» **Work to be completed**
Without changing a single word, write out every entry.

» **Supplied records**
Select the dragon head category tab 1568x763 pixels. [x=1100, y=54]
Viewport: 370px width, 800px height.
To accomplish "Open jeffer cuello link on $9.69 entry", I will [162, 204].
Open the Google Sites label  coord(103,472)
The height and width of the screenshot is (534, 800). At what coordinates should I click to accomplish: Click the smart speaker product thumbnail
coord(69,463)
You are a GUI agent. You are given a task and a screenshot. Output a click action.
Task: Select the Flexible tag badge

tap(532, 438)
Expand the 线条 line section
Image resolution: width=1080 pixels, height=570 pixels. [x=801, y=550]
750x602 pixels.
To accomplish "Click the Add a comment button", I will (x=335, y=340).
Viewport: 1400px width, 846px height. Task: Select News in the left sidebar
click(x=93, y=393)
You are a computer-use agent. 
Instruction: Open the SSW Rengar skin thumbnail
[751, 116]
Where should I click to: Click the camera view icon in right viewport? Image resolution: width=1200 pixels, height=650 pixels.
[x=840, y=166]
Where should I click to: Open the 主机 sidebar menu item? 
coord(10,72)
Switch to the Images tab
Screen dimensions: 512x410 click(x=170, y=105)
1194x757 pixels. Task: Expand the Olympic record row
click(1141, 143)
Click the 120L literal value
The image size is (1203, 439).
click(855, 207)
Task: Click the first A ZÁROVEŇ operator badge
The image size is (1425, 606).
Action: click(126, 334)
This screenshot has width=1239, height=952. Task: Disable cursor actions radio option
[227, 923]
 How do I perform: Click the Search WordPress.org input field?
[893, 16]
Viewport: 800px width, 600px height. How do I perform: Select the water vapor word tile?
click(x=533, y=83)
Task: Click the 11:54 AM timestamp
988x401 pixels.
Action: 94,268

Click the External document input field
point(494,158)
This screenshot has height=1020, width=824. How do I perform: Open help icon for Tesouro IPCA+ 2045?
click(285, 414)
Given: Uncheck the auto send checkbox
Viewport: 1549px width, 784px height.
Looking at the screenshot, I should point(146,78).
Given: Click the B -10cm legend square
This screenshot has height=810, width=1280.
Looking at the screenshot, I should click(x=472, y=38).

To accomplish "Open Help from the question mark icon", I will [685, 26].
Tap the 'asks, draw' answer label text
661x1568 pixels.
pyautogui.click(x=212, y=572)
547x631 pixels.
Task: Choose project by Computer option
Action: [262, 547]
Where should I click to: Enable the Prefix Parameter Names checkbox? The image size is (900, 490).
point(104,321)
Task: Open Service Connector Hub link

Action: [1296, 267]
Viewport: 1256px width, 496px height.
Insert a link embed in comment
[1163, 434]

» **Solution**
Select the dragon head category tab 1568x763 pixels. [x=1100, y=54]
Viewport: 370px width, 800px height.
To accomplish "Open jeffer cuello link on $9.69 entry", I will [162, 204].
Open the Google Sites label  coord(103,472)
The height and width of the screenshot is (534, 800). At what coordinates should I click to accomplish: Click the smart speaker product thumbnail
coord(69,463)
You are a GUI agent. You are given a task and a screenshot. Output a click action.
Task: Select the Flexible tag badge

tap(532, 438)
Expand the 线条 line section
Image resolution: width=1080 pixels, height=570 pixels. [x=801, y=550]
750x602 pixels.
To accomplish "Click the Add a comment button", I will (x=335, y=340).
Viewport: 1400px width, 846px height. Task: Select News in the left sidebar
click(x=93, y=393)
You are a computer-use agent. 
Instruction: Open the SSW Rengar skin thumbnail
[751, 116]
Where should I click to: Click the camera view icon in right viewport? Image resolution: width=1200 pixels, height=650 pixels.
[x=840, y=166]
Where should I click to: Open the 主机 sidebar menu item? 
coord(10,72)
Switch to the Images tab
Screen dimensions: 512x410 click(x=170, y=105)
1194x757 pixels. Task: Expand the Olympic record row
click(1141, 143)
Click the 120L literal value
The image size is (1203, 439).
click(855, 207)
Task: Click the first A ZÁROVEŇ operator badge
The image size is (1425, 606).
Action: click(126, 334)
This screenshot has width=1239, height=952. Task: Disable cursor actions radio option
[227, 923]
 How do I perform: Click the Search WordPress.org input field?
[893, 16]
Viewport: 800px width, 600px height. How do I perform: Select the water vapor word tile?
click(x=533, y=83)
Task: Click the 11:54 AM timestamp
988x401 pixels.
Action: 94,268

Click the External document input field
point(494,158)
This screenshot has height=1020, width=824. How do I perform: Open help icon for Tesouro IPCA+ 2045?
click(285, 414)
Given: Uncheck the auto send checkbox
Viewport: 1549px width, 784px height.
Looking at the screenshot, I should point(146,78).
Given: Click the B -10cm legend square
This screenshot has height=810, width=1280.
Looking at the screenshot, I should click(x=472, y=38).

To accomplish "Open Help from the question mark icon", I will [685, 26].
Tap the 'asks, draw' answer label text
661x1568 pixels.
pyautogui.click(x=212, y=572)
547x631 pixels.
Task: Choose project by Computer option
Action: [262, 547]
Where should I click to: Enable the Prefix Parameter Names checkbox? The image size is (900, 490).
point(104,321)
Task: Open Service Connector Hub link

Action: [1296, 267]
Viewport: 1256px width, 496px height.
Insert a link embed in comment
[1163, 434]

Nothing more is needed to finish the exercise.